══ EXTRAIT DU TEXTE ══

Sur le mur du Fort IX de Kaunas : "Nous sommes 900 Français" |
Entre
mars 1942 et août 1944, 79 convois de déportation ont quitté la
France, généralement Drancy, pour les camps. Ils étaient composés
de personnes présumées de religion, d’appartenance ou
d’ascendance juive. Un seul, le convoi 73 s’est dirigé vers les
Etats baltes. A ce jour, on
ignore toujours la raison pour laquelle ce train a été dirigé
vers cette destination "non conventionnelle" et on
l’ignorera, sauf surprise, sans doute toujours.
Ce
convoi 73, constitué de 15 wagons à bestiaux, a quitté Drancy le
15 Mai 1944. Il avait pour caractéristique de ne comporter que des
hommes dans la force de l’âge, entre 12 et 66 ans, en tout 878
dont 38 adolescents. Au départ, il leur avait été dit qu’ils
allaient travailler pour l’organisation Todt, groupe de génie
civil et militaire allemand chargé de la réalisation de
constructions, civiles comme militaires, en Allemagne et dans les
pays occupés. En fait, le convoi s’est d’abord dirigé vers la
Lituanie qu’il atteint après trois jours d’un voyage éprouvant,
le 18 mai 1944.
Le Fort IX de Kaunas |
Dix
des quinze wagons sont restés à Kaunas, et ce sont environ 600
hommes qui ont été dirigés vers le IXe Fort puis,
peu de temps après, vers le camp de travail de Pravieniškės,
à une vingtaine de kilomètres de Kaunas. Ils furent soumis au
travail forcé avant d’être exécutés par groupes dans la forêt.
Les cinq autres wagons ont continué jusqu’à Reval, aujourd’hui
Tallinn, et les déportés ont d’abord été internés à la prison
de Patarei, puis utilisés à réparer les pistes du
terrain d’aviation de Lasnamaë. Ils furent là aussi
assassinés dans leur grande majorité.

═══
══ DONNÉES BRUTES ══

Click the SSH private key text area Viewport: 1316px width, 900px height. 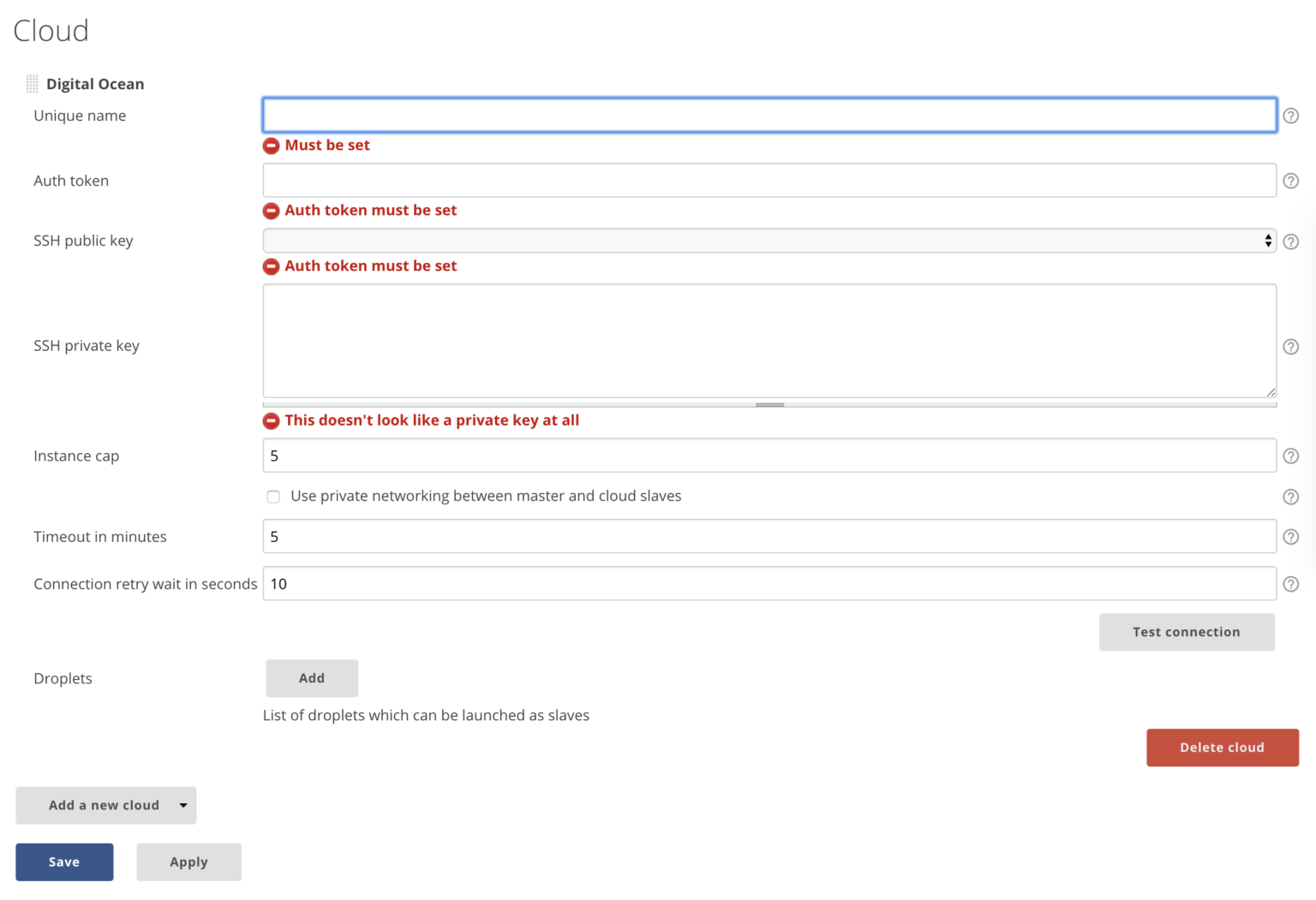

═══
══ DONNÉES BRUTES ══

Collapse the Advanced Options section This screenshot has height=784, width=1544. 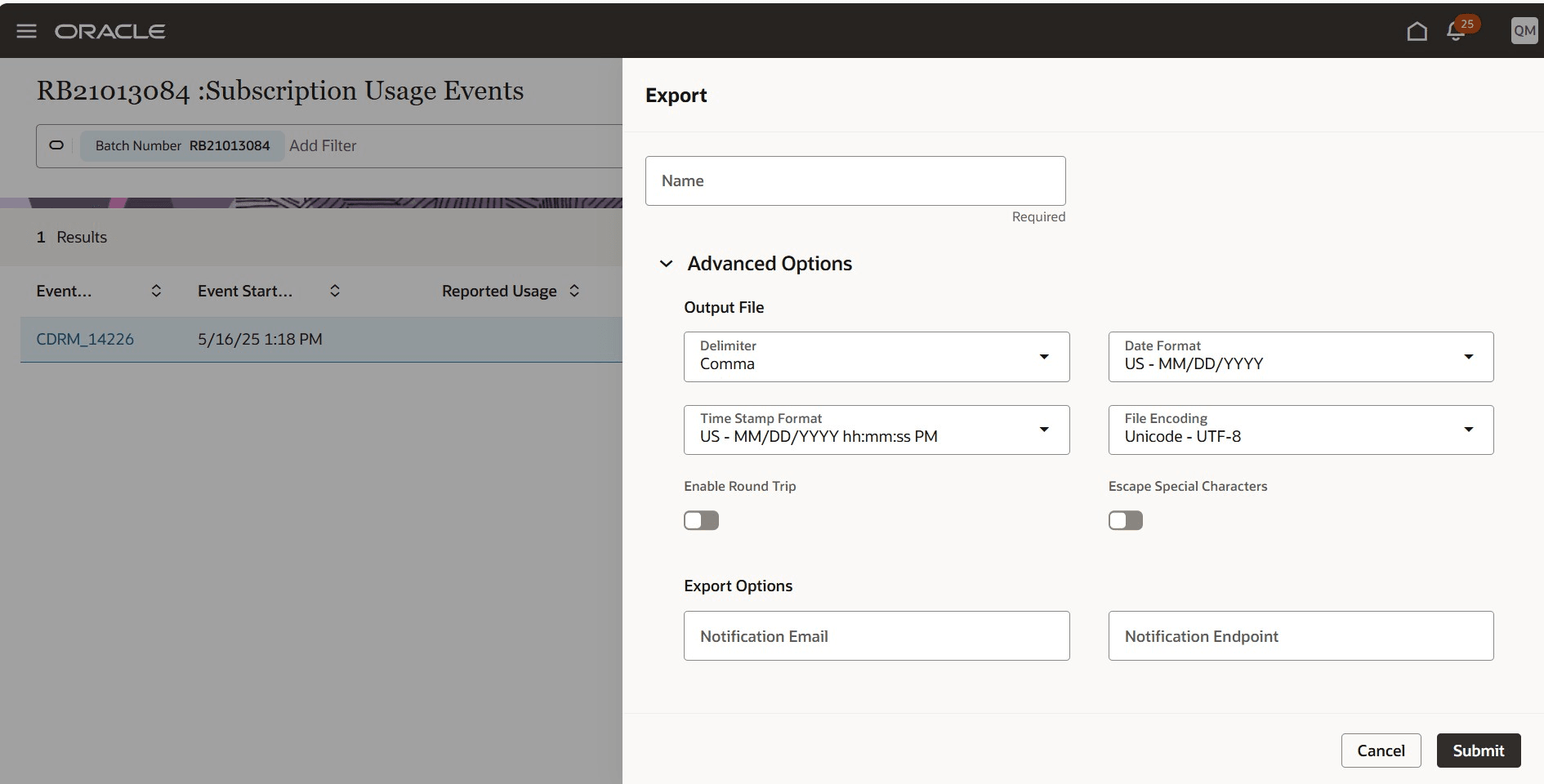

═══
══ DONNÉES BRUTES ══

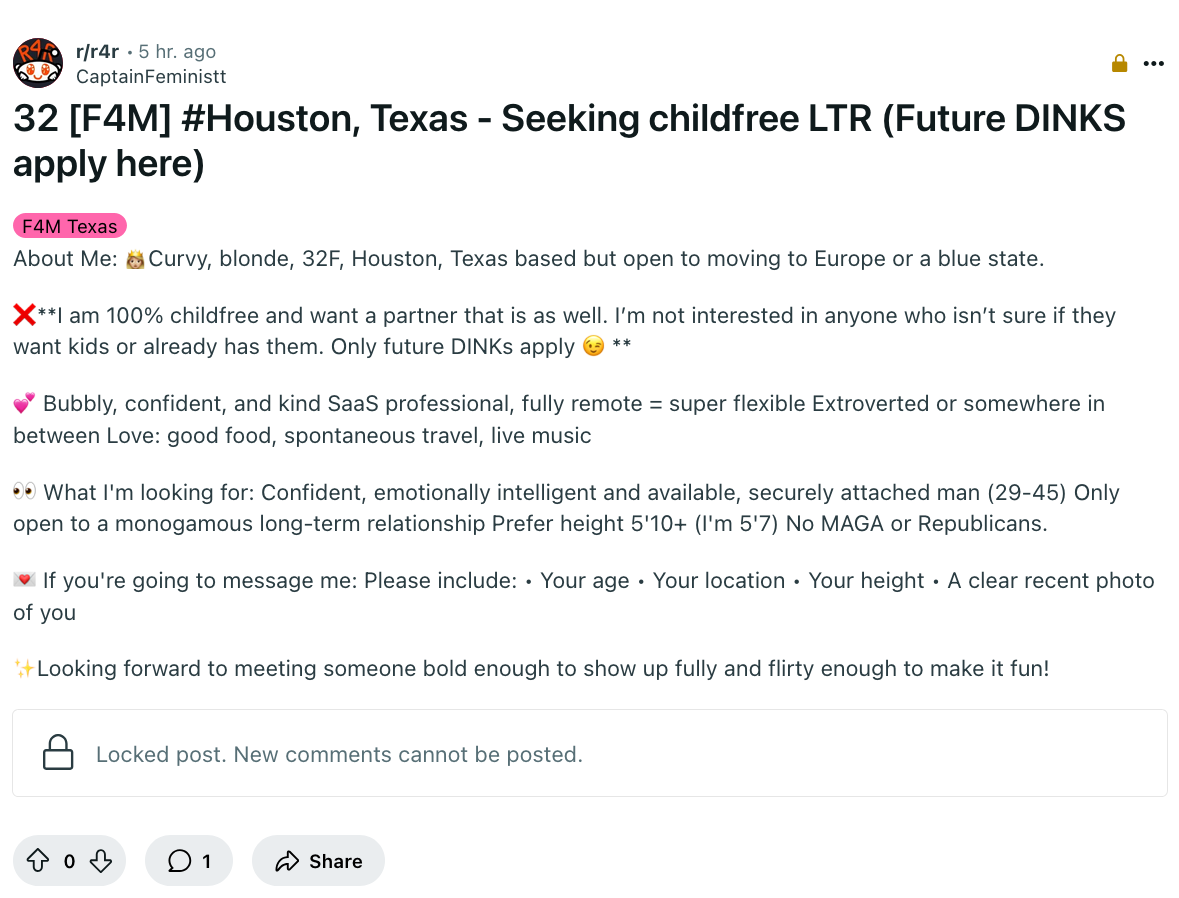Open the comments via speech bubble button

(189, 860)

═══

**CONSIGNE**
Rédigez la suite du texte sur le convoi 73 en reprenant après sa dernière phrase.

**RÉPONSE ATTENDUE**
Après
la guerre, les Allemands n’ont pas donné d’explication formelle
quant à cette destination exceptionnelle. Une « erreur
d’aiguillage » étant peu vraisemblable, une des théories
serait que les Allemands aient fait venir des « brûleurs de
cadavres » ne parlant pas la langue locale, de façon à ce
qu’aucun témoignage ne puisse filtrer sur les exactions qui se
déroulaient au fort.
(Sur
la ceinture de forts autour de Kaunas et en particulier le Fort IX,
voir
égalementhttp://gillesenlettonie.blogspot.fr/2016/04/la-ceinture-de-forts-autour-de-kaunas.html)
Seuls
22 des 878 hommes du Convoi 73 ont survécu après la guerre, et ont
pu rentrer en France en Mai 1945. Parmi les victimes, on compte le
père et le frère de Madame Simone Veil, elle-même déportée à
l’âge de 16 ans à Auschwitz-Birkenau. Le pire est que les
familles ignorent où leur parent a été exécuté. Il reste
aujourd’hui un seul survivant, M. Henri Zajdenwergier qui
avait 16 ans en 1944.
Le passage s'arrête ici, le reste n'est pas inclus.